I just spoke about your site getting hacked and Wordfence is on of the best WordPress plugin that helps prevent that. It alerts you of any suspicious activity on your site, any malware etc. It scans your site periodically and let’s you know if there is a problem. If people are trying to get in then Wordfence let’s you know.
WP Fastest Cache
We have mentioned site speed and another variant on how fast your site is is caching. If you see in site speed tests that caching, gzip, minifying etc. is slowing your site down then you need WP Fastest Cache. You don’t really need to know what they mean all you need to know is that installing and setting up this plugin will help get rid of those problems and speed your site up.
Yoast SEO or Smartcrawl
SEO – everyones fascination with websites! Get the SEO right and the traffic will just appear. Whilst that isn’t quite true and a WHOLE different blog post, choosing keywords and using them on your pages is a good start. Yoast SEO helps you do just that. For each page, post product, you name it – you can choose a keyword, enter a description and generally guide you through your on page SEO. Even if you don’t fancy wandering into the world of keywords, I would at least set your description within Yoast or Smartcrawl, as this is what appears in Google searches and also when you share your posts on Social Media. Also don’t forget to add a featured image on your page down the right hand side of the page in page edit mode – whilst you are there!
The difference between Yoast and Smartcrawl is that Yoast doesn’t tend to play very nice with Divi and you can often encounter glitches, so I tend to use Smartcrawl instead, which does the same thing, although Yoast is better known.
Bet WordPress plugins, Free Vs Paid or Pro
All of the above best WordPress plugins are free although some of them do offer paid pro versions, I have never used the pro versions of any of them and am usually able to find a free plugin for just about anything. But sometimes you do have to pay for quality and if something just isn’t available anywhere else. Free plugins are usually basic and do what they say on the tin – you want more than what they offer then you are going to have to pay! But for a website just starting out the free versions are the way to go 🙂
How many of these best WordPress plugins should I have and what if something goes wrong?
You should generally have as few plugins as possible, the reason being is that too many, doing too many things on the website can cause your website to load slower and also cause conflicts.
WordPress doesn’t create the plugins itself, these are all created and developed by outside companies and individuals.
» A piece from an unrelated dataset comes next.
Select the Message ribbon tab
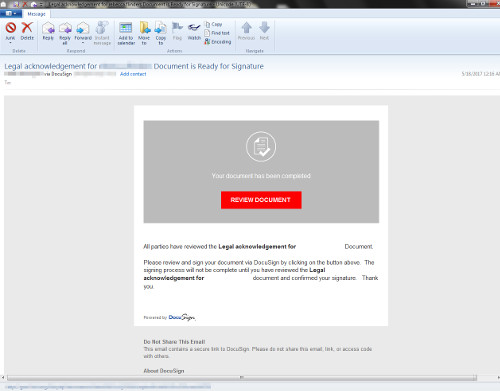The image size is (500, 391). click(36, 14)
There are millions, if not billions of plugins out there and it would be impossible to test them all against each other. If after installing or updating plugins you get an Internal 500 error and you can’t load your website this is due to a plugin conflict and you will have to go through the hosting to turn off all plugins.
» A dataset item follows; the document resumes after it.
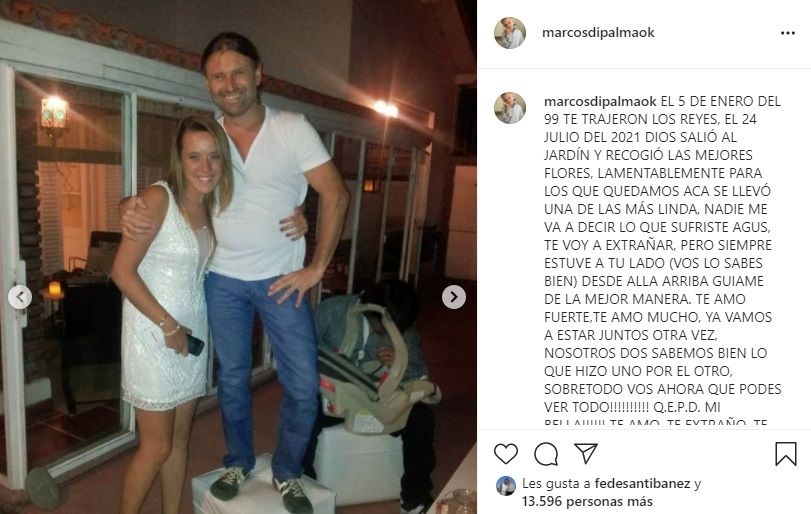Click the main post photo
This screenshot has width=811, height=514.
[x=238, y=257]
So which plugins should you choose? At least have the basic plugins such as SSL, cookies, cache and image optimiser and security. Then add as you need to – but don’t forget to delete any plugins you don’t need and also keep an eye out for ones that do the same things – as this can often cause glitches and slow your site down.
BEST WORDPRESS PLUGINS TOP TIP
Want an easy way to install all the best WordPress plugins I mention above?
Simply download the WP Favs plugin and I have created my own plugin list on there. So download and install the plugin, go to settings and in the box enter this token: GXhsBROuGfXTLzWxZr5WuWwFWKkY0F
This will download all the plugins above onto your site for you to install then activate!